● **Items from a dataset**:
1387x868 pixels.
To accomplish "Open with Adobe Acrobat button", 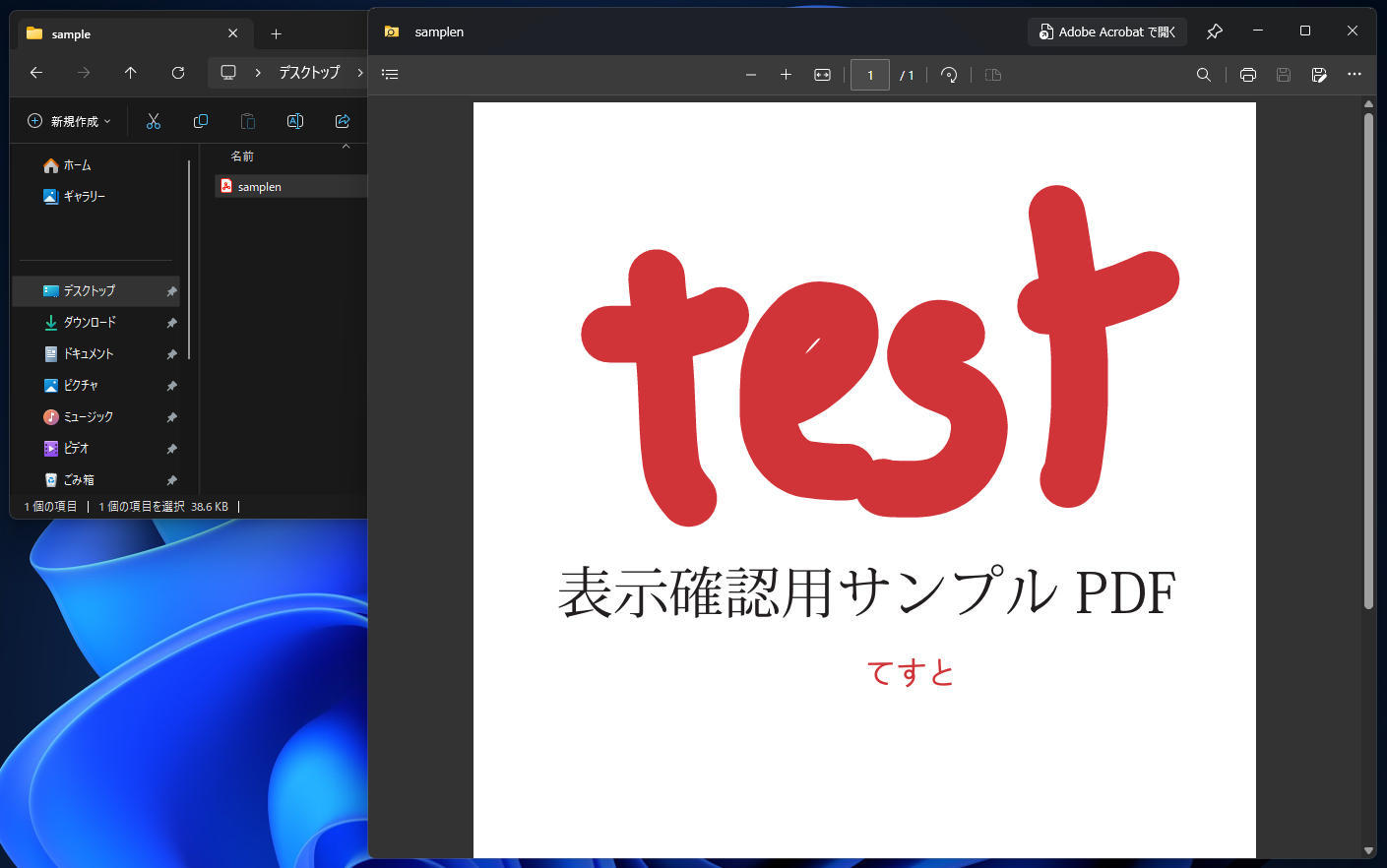I will 1107,31.
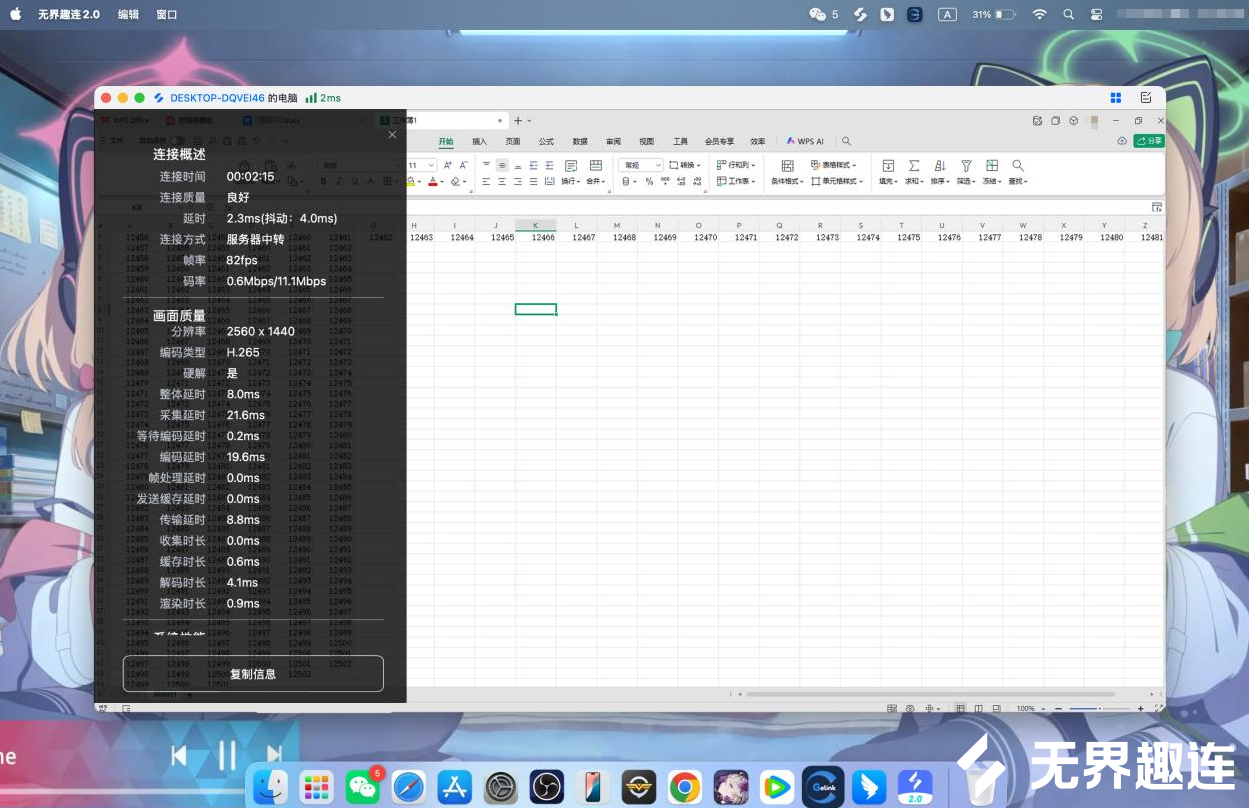Image resolution: width=1249 pixels, height=808 pixels.
Task: Open the font size 11 dropdown
Action: [x=431, y=165]
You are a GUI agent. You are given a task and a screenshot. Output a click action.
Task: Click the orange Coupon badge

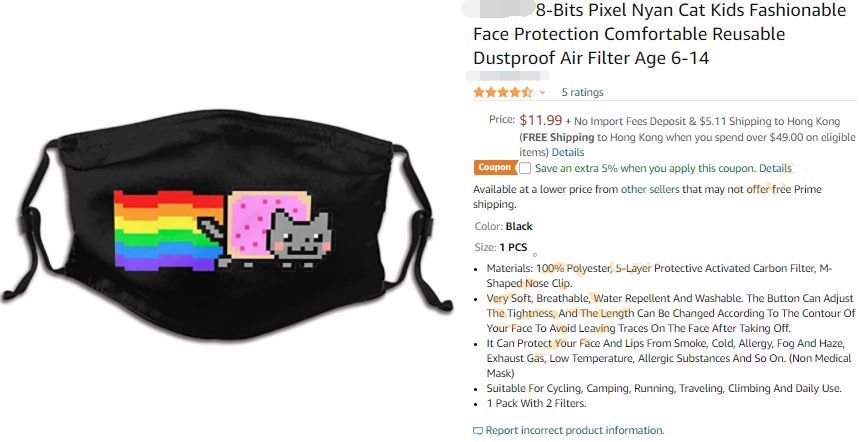[x=495, y=167]
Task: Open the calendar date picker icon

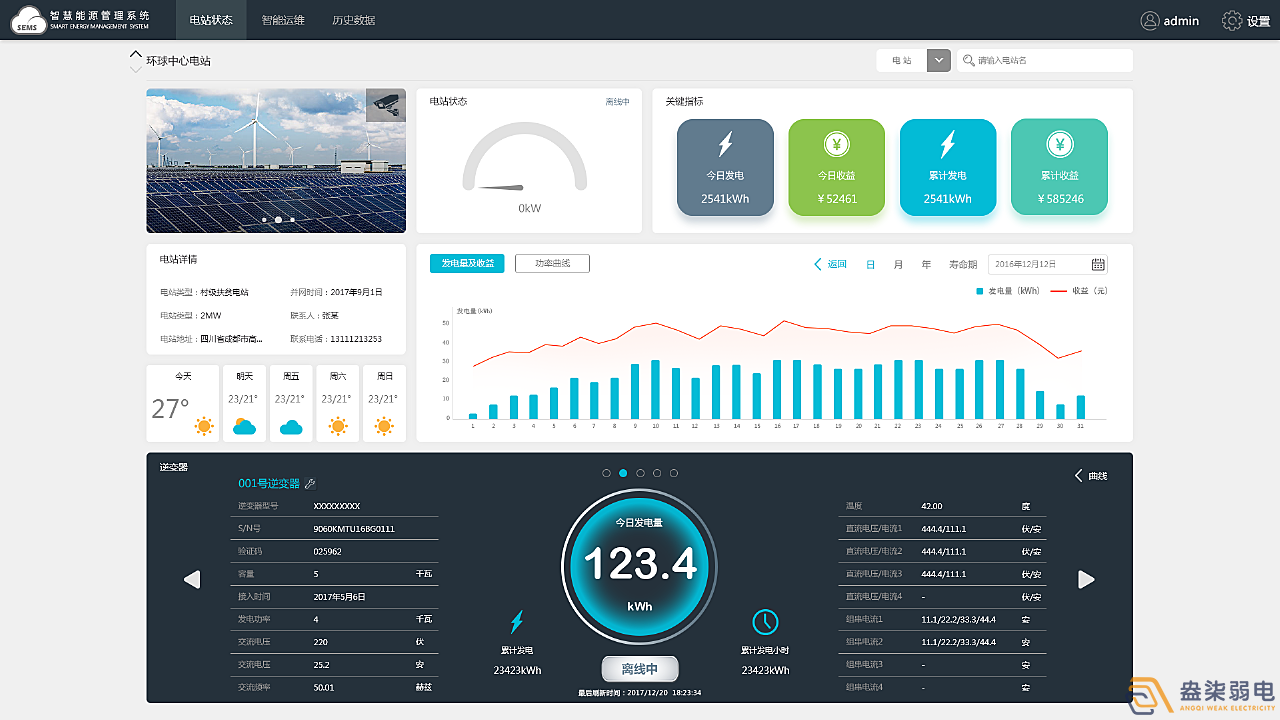Action: click(x=1098, y=264)
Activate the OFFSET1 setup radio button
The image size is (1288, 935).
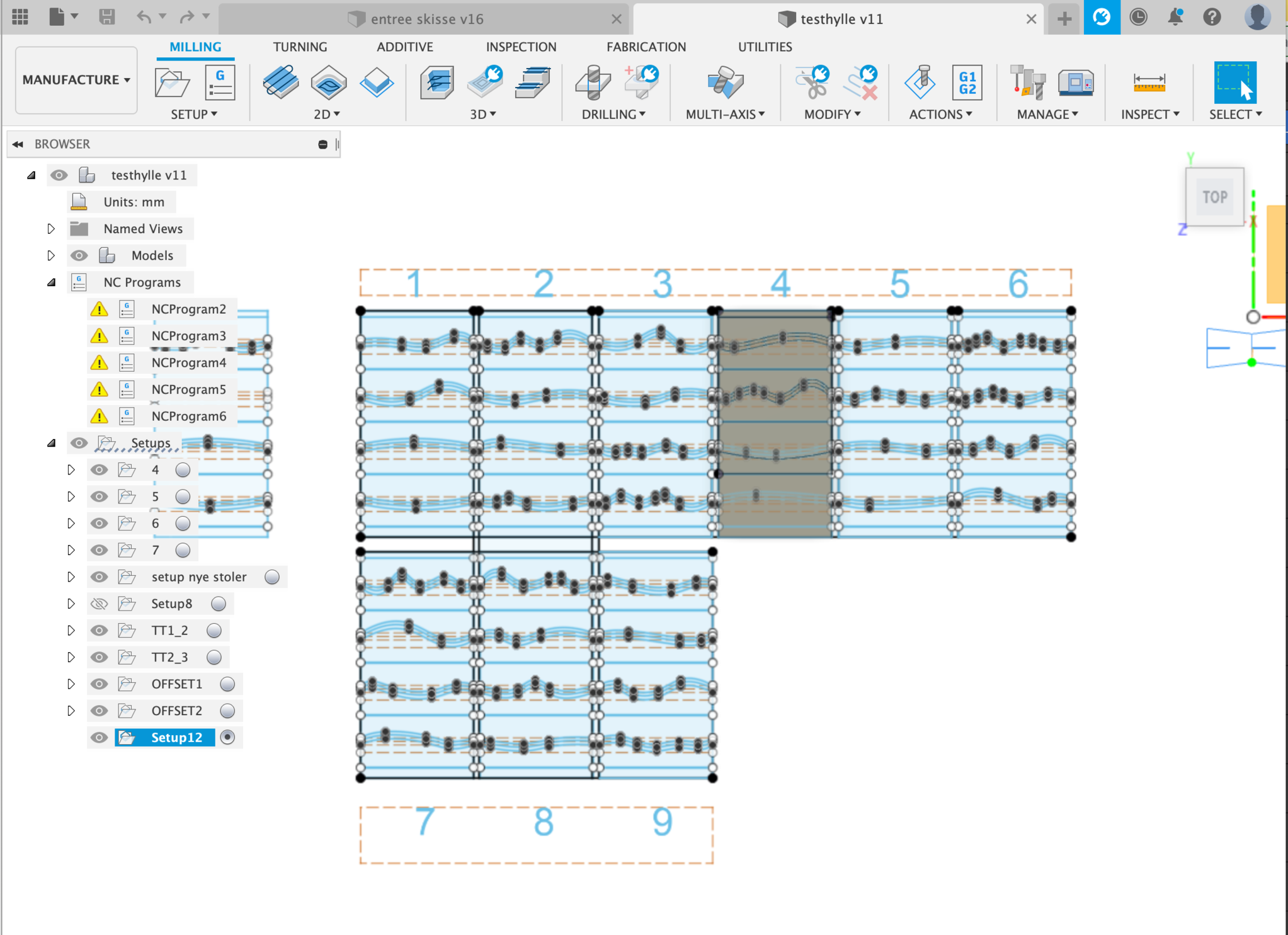[x=227, y=684]
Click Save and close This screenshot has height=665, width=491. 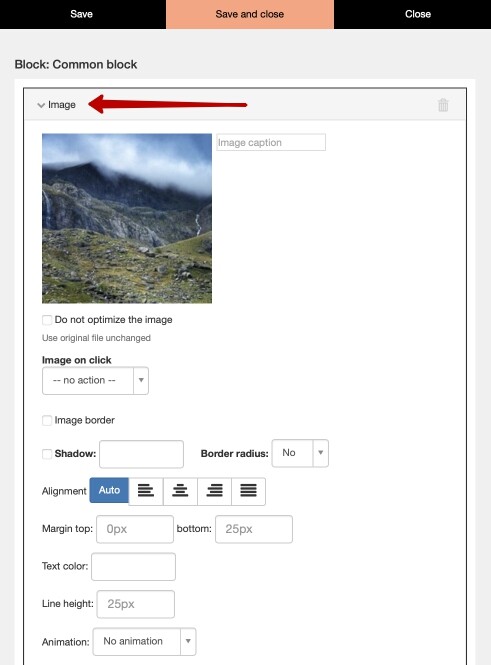[250, 14]
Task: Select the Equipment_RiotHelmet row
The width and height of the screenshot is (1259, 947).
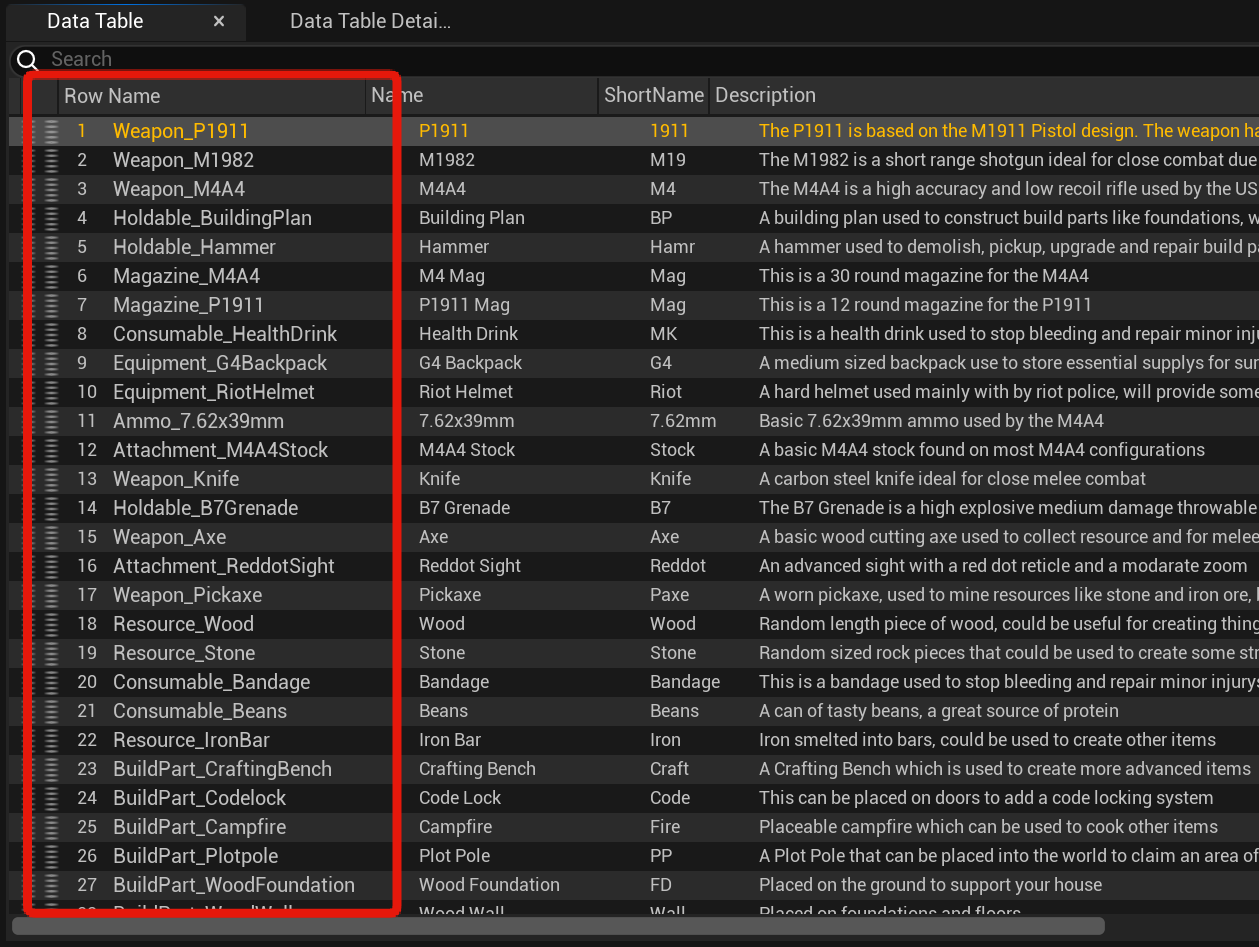Action: pos(213,392)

● **PROMPT**: Copy out the rows that begin at the line containing "You are a GUI" and end at the line containing "[x=227, y=684]", including both of those lines. Omit the pictures.

● **TASK OUTPUT**:
You are a GUI agent. You are given a task and a screenshot. Output a click action.
Task: Click the orange Coupon badge

[x=495, y=167]
Task: Open the calendar date picker icon

Action: click(x=1098, y=264)
Activate the OFFSET1 setup radio button
The image size is (1288, 935).
[x=227, y=684]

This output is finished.